Solidifying her place is something the singer has long been adamant about. Though the daughter of Grammy winning songstress Lee Ann Womack and hit country songwriter Jason Sellers, the young starlet established a distinct sound with her 2016 debut record New City Blues that strikes a delicate balance between grunge and blues that’s layered with an angelic voice much like her mother’s; a style Sellers has dubbed “garage country.” She carries this unique sonic identity into Far From Home, a 12-track display into the mind of an introverted artist who doesn’t shy away from a challenge.

 The 29-year-old notes more than once that the sophomore project feels “grown up,” a result of the past several years she’s spent touring. Being a front woman on the road made her feel exposed to the world, while powering through the grind of tour life and constant interactions with people caused her to break through her shell. She says being onstage was a “serious challenge” when she first began touring, especially as someone who lives with anxiety. As a self-described “intuitive being” who feels other people’s energy, Sellers compares life on the road to throwing herself into the deep end, knowing the only way she could become comfortable in the craft was to go through the uncomfortable growing pains. But the self-proclaimed perfectionist recognizes the importance of embracing imperfection, particularly in music. “It doesn’t feel human to be that way.

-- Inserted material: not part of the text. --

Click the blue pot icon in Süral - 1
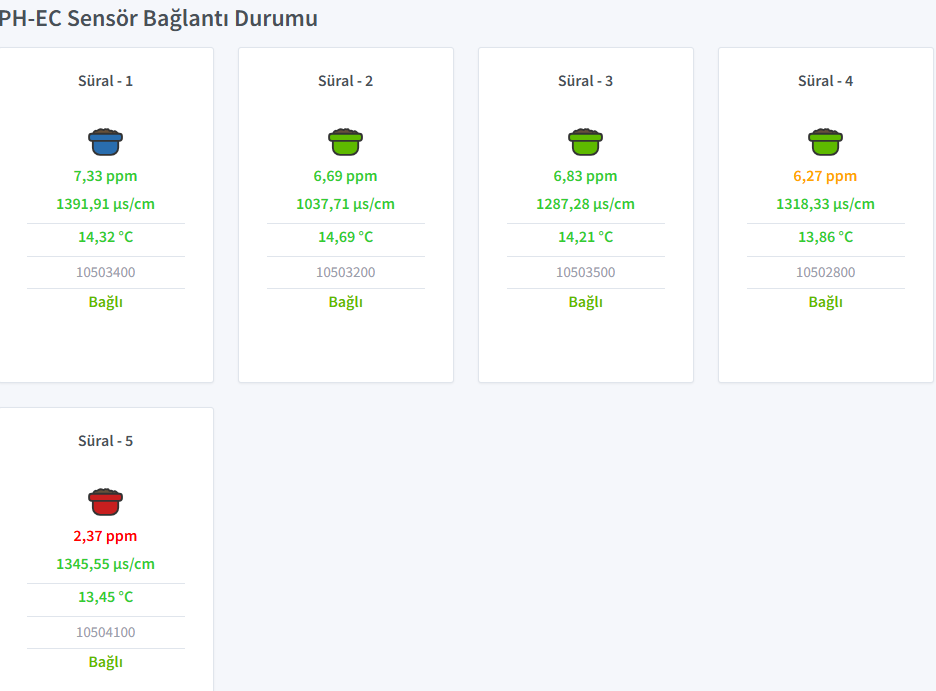 105,142
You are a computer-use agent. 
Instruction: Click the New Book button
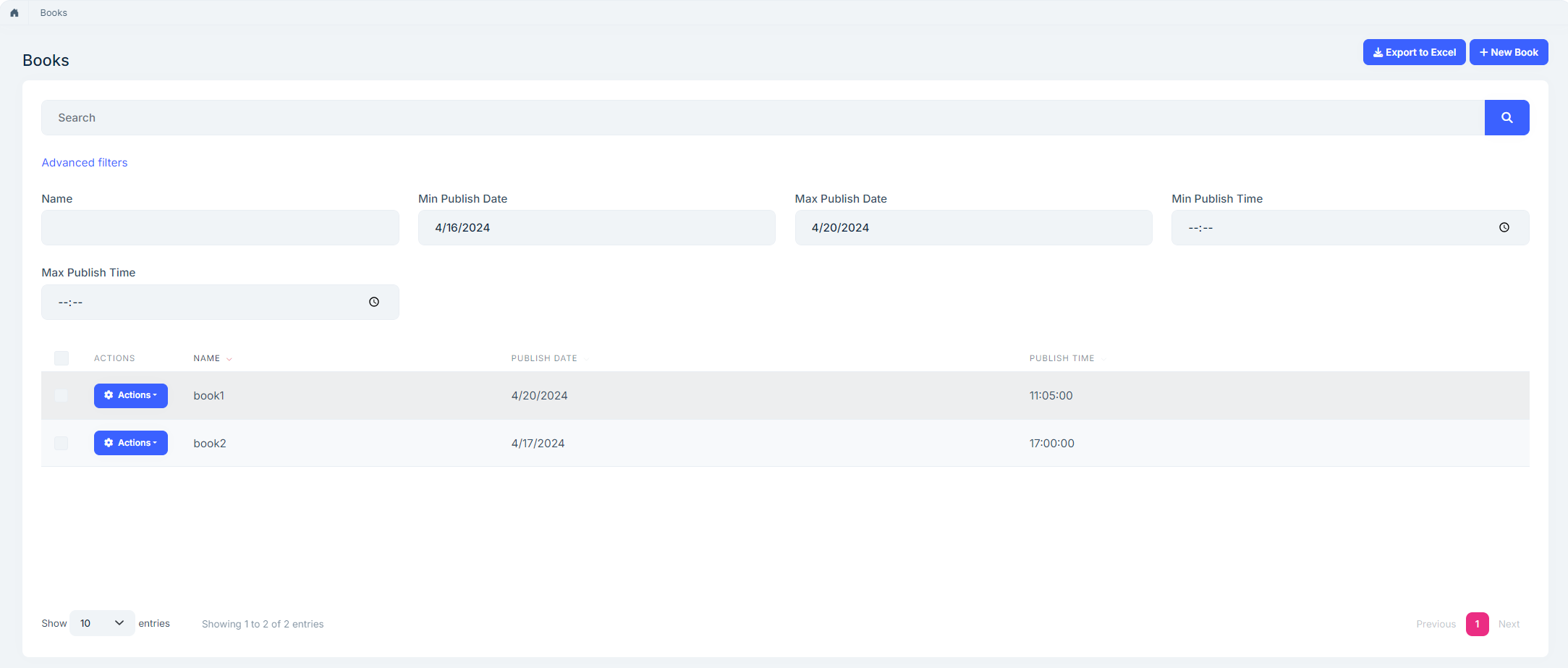[1508, 53]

I think it’s more important that we express ourselves vulnerably,” she says.

Sellers defines vulnerability in Far From Home, particularly as she conveys what it’s like to have anxiety in “Worried Mind.” “Change is the only way we move forward and we grow, but for somebody who’s anxiety prone, you constantly feel like you’re fighting battles because it’s so difficult to make that change,” she explains. “Something I’ve learned about myself is that all change, it’s going to be hard for me, and you cannot move forward or grow without it and the only way to learn whether it’s right for you is to do it until you feel like it’s wrong for you to be doing it.”

She cites the ethereal “Haven’t Even Kissed Me Yet” as one of the album’s most potent moments, comparing to a journal entry that captures the feeling of going against one’s intuition. “Drag You Down” is an edgy, guitar-heavy rocker that’s more about empathy and less about dragging someone into the depths of depravity, while “One Town’s Trash” is a tribute to all the outliers looking for sanctuary in like-minded people, something Sellers has experienced first-hand. “I definitely feel a lot of the time like I don’t quite align with the people around me,” she chuckles. “[It’s] about realizing that maybe if you find yourself constantly in a situation where you feel like the people around you don’t get you, that you can go continue your journey to search and find the people who do.”

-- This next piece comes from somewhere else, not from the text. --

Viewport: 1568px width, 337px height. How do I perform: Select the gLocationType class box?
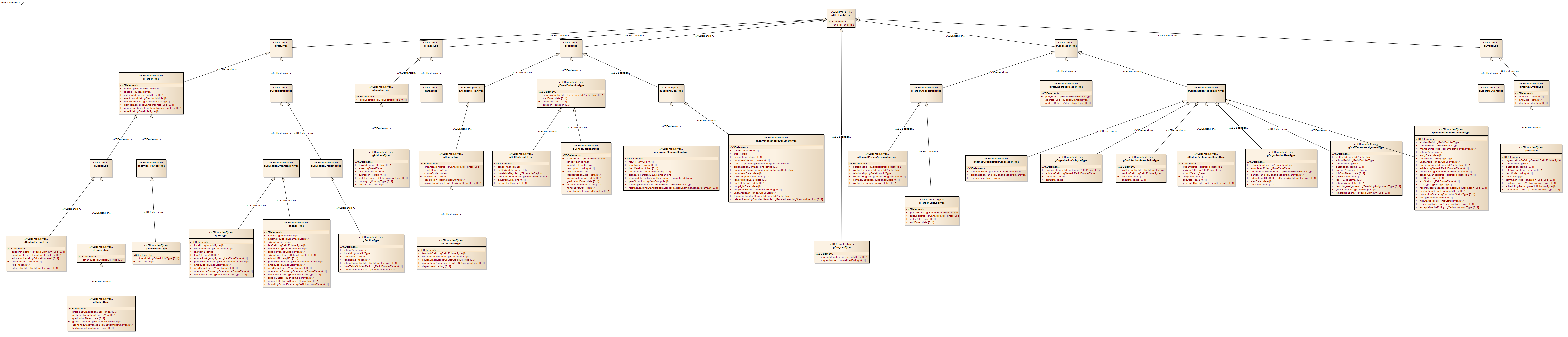[x=381, y=93]
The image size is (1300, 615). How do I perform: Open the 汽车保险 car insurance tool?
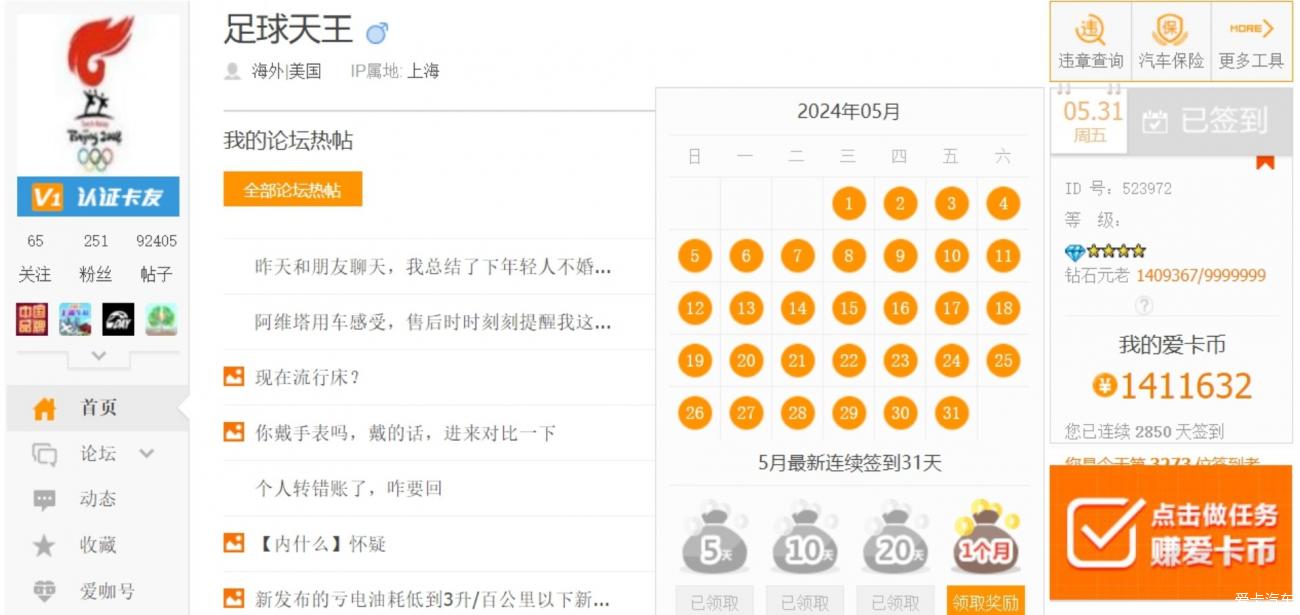point(1170,42)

Sellers intentionally opens the album with its namesake song, one that symbolizes her personal self-discovery and hopes it inspires others to do the same. And just as purposefully as she begins the album with such an ode, she completes it with “One Town’s Trash,” a symbol of venturing on one’s own path to find their place in the world. “We’re all here together and part of this human experience and it’s challenging and it feels like we’re in the jungle half of the time. I think that message and that song are the embodiment of this album and how I feel and where I am as a person,” she observes of “Far From Home.”

“It’s almost like you’re looking at your reflection in a way because you’re imprinting your own life on to these songs,” she continues about the album. “I hope they listen to the record and it’s a self-discovery process for them and they can hear themselves in it.”

 Far From Home will be released on February 7. Sellers will join Robert Earl Keen for several tour dates throughout January and February. She’ll also support Tanya Tucker on the CMT Next Women of Country: Bring My Flowers Now Tour during select dates in February and June.